Training models with PyTorch typically boils down to (1) defining a `Dataset` class with `__getitem__()` method, (2) wrapping it into a `DataLoader`, (3) defining a `torch.nn.Module` class with `forward()` method that implements the model,  and (4) optimizing the model with `torch.optim` in a training loop. 

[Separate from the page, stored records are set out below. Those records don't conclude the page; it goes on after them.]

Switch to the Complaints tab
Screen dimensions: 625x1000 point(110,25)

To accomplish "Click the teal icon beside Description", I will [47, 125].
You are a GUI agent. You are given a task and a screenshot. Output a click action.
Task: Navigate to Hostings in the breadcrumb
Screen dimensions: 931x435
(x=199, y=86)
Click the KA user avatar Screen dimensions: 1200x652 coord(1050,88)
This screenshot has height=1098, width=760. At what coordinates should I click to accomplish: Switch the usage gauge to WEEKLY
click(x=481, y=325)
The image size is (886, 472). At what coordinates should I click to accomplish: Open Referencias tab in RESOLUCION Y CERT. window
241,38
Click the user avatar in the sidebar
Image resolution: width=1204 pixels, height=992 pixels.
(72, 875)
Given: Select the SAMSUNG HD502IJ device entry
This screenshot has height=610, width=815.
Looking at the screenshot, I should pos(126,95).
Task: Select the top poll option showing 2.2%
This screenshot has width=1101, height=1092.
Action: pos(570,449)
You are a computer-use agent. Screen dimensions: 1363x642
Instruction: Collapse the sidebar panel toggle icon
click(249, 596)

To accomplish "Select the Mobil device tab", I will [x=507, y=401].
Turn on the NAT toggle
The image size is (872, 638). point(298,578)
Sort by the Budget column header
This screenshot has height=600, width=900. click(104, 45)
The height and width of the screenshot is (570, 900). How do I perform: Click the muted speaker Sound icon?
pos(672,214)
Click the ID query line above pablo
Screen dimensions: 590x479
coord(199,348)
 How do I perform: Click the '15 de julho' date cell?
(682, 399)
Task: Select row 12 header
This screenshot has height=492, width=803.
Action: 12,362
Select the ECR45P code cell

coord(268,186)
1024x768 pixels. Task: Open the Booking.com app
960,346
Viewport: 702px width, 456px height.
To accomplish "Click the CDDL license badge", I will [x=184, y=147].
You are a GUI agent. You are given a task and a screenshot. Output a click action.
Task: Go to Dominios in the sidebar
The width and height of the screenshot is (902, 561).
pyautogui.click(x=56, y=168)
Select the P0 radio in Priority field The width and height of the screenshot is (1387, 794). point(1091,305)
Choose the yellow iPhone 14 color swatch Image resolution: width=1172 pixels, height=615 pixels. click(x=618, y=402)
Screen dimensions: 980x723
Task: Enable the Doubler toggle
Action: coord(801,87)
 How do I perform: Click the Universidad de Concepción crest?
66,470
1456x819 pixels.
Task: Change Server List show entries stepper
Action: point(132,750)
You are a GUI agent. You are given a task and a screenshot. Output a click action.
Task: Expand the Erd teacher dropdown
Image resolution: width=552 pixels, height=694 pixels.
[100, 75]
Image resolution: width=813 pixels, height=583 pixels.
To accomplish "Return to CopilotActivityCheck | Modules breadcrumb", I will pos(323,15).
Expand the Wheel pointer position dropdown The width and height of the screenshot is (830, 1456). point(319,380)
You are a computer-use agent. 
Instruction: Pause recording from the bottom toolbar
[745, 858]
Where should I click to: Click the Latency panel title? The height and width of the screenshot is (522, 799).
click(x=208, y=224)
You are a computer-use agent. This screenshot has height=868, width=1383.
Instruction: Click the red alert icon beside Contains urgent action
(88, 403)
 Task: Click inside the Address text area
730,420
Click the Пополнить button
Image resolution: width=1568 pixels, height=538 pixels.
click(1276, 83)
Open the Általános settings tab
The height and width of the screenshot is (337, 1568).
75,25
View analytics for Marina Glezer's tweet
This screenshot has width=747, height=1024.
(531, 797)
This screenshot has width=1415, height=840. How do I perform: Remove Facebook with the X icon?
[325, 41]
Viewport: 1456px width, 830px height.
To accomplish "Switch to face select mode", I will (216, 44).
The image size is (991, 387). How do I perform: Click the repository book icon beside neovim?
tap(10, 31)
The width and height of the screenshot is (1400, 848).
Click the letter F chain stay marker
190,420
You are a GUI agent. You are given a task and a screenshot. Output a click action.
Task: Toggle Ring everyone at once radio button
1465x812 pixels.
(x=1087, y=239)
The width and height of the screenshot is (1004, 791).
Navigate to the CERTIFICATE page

**Parts (1) and (2)** crucically depend on the definition of the `Dataset` class. Essentially, having the data in the table format (e.g. `formatter.train_data`), how do we sample input-output pairs and pass the covariate information? The various `Dataset` classes conveniently adopted from the `Darts` library (see [here](https://unit8co.github.io/darts/generated_api/darts.utils.data.training_dataset.html)) offer one way to wrap the data into a `Dataset` class. Different `Dataset` classes differ in what information is provided to the model:

1. `SamplingDatasetPast`: supports only past covariates
2. `SamplingDatasetDual`: supports only future-known covariates
3. `SamplingDatasetMixed`: supports both past and future-known covariates

Below we give an example of loading the data and wrapping it into a `Dataset`:

```python
from utils.darts_processing import load_data
from utils.darts_dataset import SamplingDatasetDual

formatter, series, scalers = load_data(seed=0,
                                       dataset=dataset,
                                       use_covs=True, 
                                       cov_type='dual',
                                       use_static_covs=True)
dataset_train = SamplingDatasetDual(series['train']['target'],
                                    series['train']['future'],
                                    output_chunk_length=out_len,
                                    input_chunk_length=in_len,
                                    use_static_covariates=True,
                                    max_samples_per_ts=max_samples_per_ts,)
```

**Parts (3) and (4)** are model-specific, so we omit their discussion. For inspiration, we suggest to take a look at the `lib/gluformer/model.py` and `lib/latent_ode/trainer_glunet.py` files.